For much of the past year, the treasury at Microsoft Corp. has been actively pursuing a single global communications platform for its cash management. While the treasury team knew about consolidation services, such as Citigroup's award-winning TreasuryVision, Microsoft ultimately wanted something it could control in-house. The software giant began the process by joining member-administered closed user groups (MACUGs) at six banks where it did not already enjoy electronic connectivity. But before Microsoft could piece together its vision, international banking network SWIFT opened its doors to corporate members through a new program called SCORE (Standardized Corporate Environment), and Microsoft saw a ready-made solution.

Of course, Microsoft is pushing the envelope as one of the first multinationals to take advantage of SCORE and bypass MACUGs in favor of the SWIFT single direct link to the vast majority of Microsoft's 1,000 bank accounts worldwide, pulling in next-day and even intraday bank account data. "By getting electronic visibility in one snapshot of nearly all of our cash in something approaching real time, we are finding a tremendous opportunity to move that cash and make it more productive," says Microsoft's treasurer George Zinn. "We're looking at a powerful infrastructure play."
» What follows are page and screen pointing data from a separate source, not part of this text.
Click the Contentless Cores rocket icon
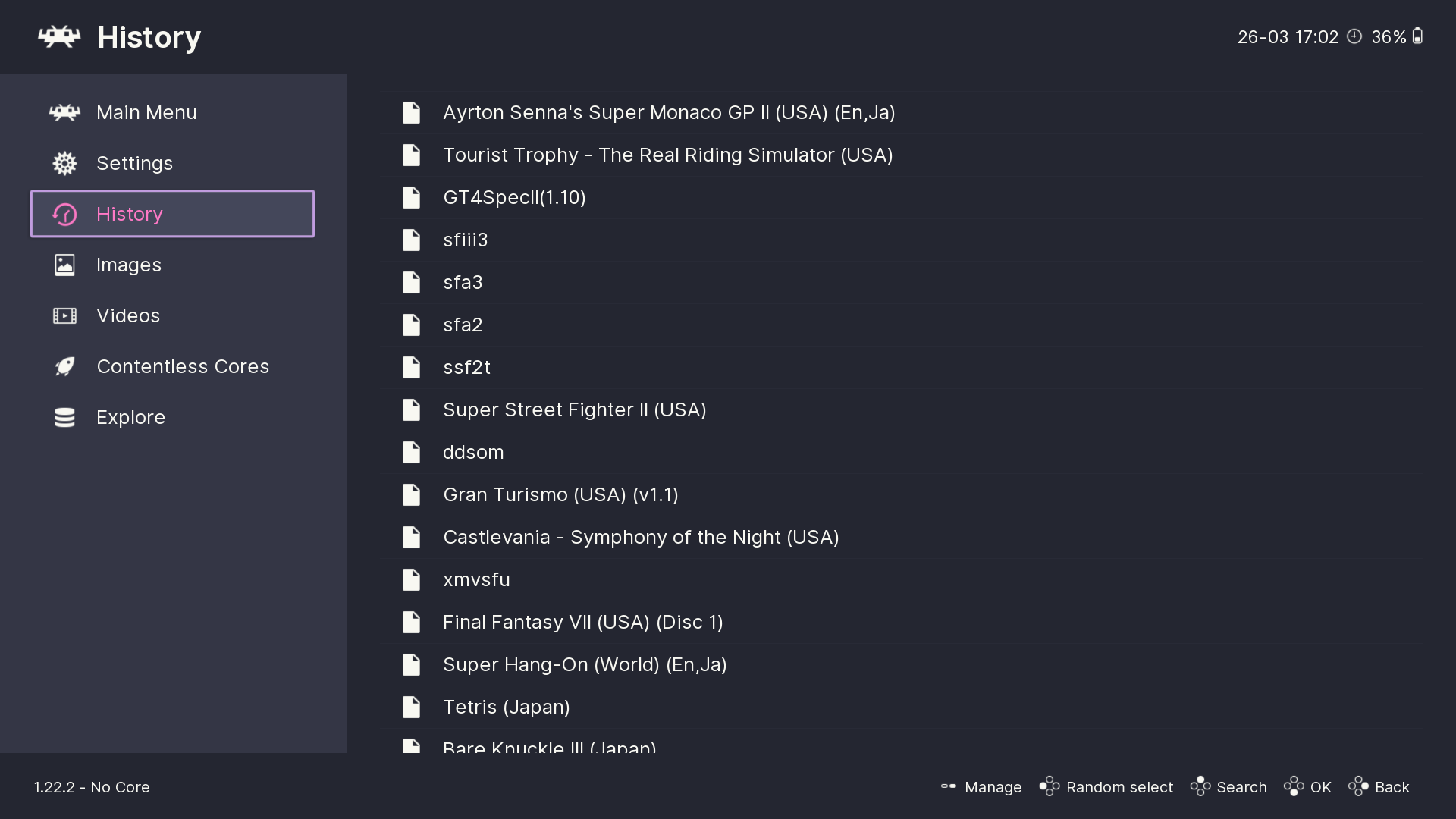 pyautogui.click(x=64, y=366)
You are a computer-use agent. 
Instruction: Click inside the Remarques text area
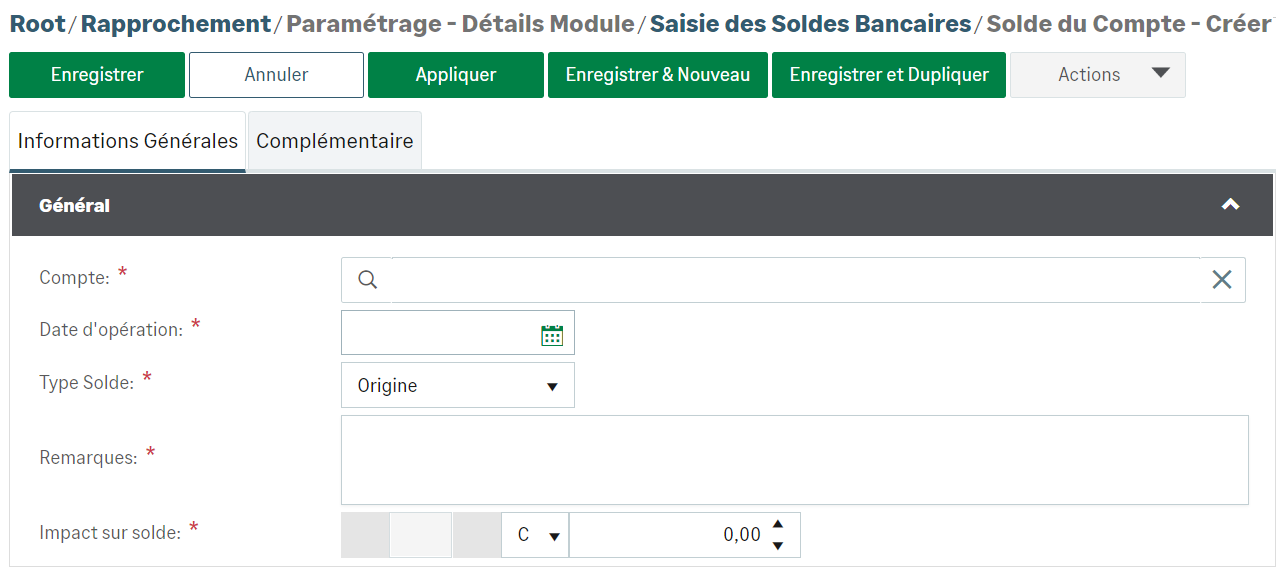(794, 460)
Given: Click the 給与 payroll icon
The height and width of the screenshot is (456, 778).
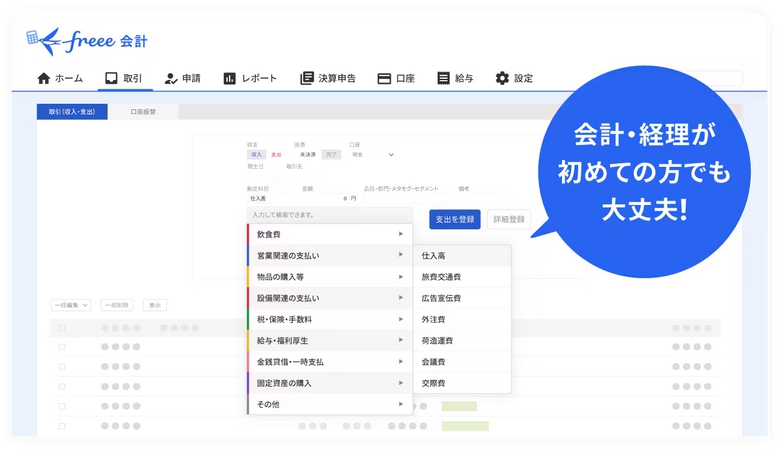Looking at the screenshot, I should point(443,78).
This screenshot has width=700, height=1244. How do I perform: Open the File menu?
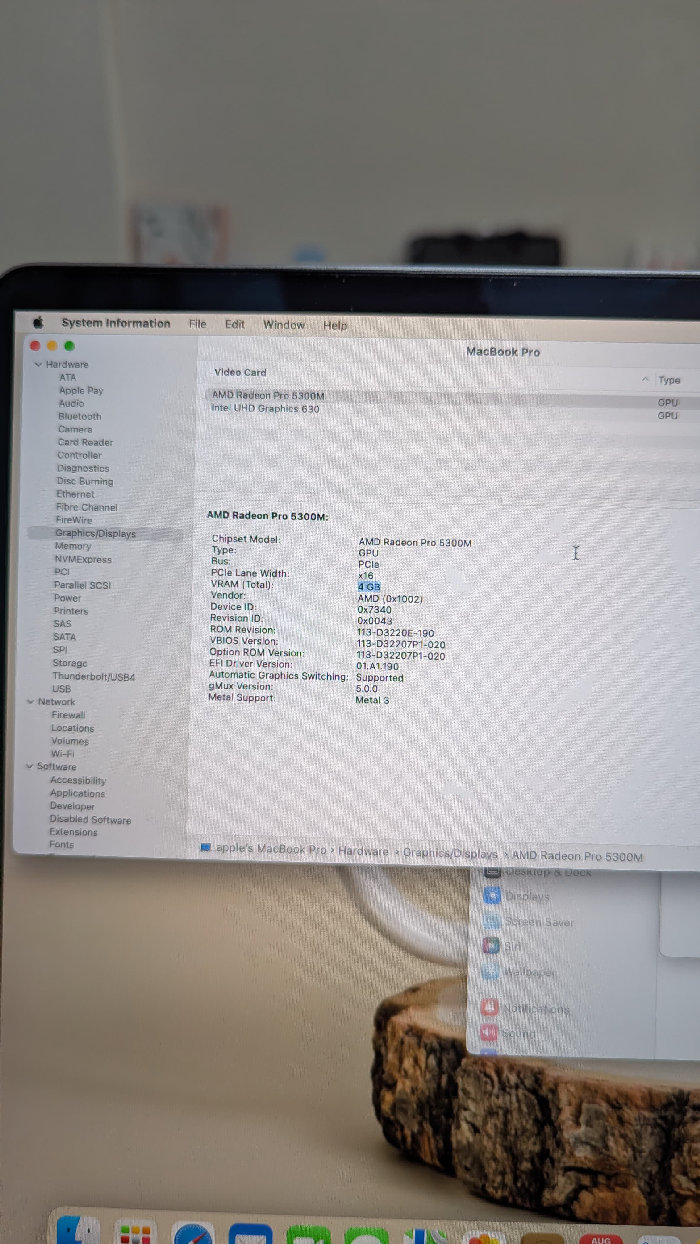click(198, 324)
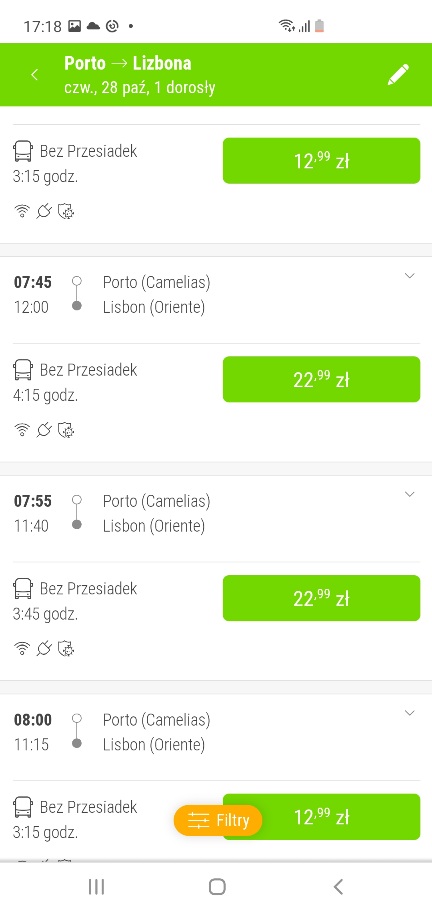Open Android recent apps button

pyautogui.click(x=96, y=886)
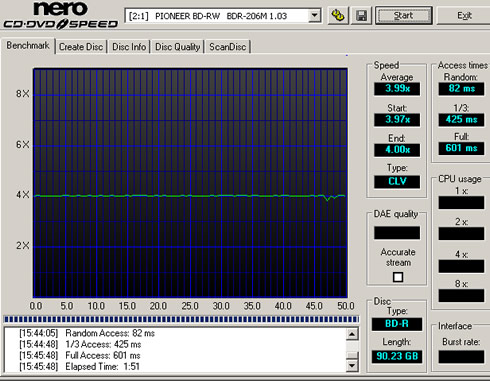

No doubt, Microsoft is creating a vision of a centralized cash management that will become the standard for 21st century treasuries–the new competitive imperative. The aim: perfecting working capital management or what at Microsoft they call "the life cycle of the dollar." Fortunately for Microsoft and other companies even less likely to build their own solution, a series of technological and standards-setting initiatives, similar to SCORE, are providing shortcuts to the kind of control and transparency over global cash holdings necessary to push the envelope on working capital management. With names like SEPA, ISO 20022, FpML, Target 2, MACUG and TSU, the new banking programs open communication lines and standardize financial transactions to move the needle on straight-through processing and real-time data flow. "This is a really exciting time," enthuses Richard Moseley, head of global transaction banking–corporates for HSBC. "We are getting closer to straight-through processing, complete visibility of all cash around the globe, the replacement of paper with electronic communication, and the evolution of sophisticated value-added services based on emerging new standards."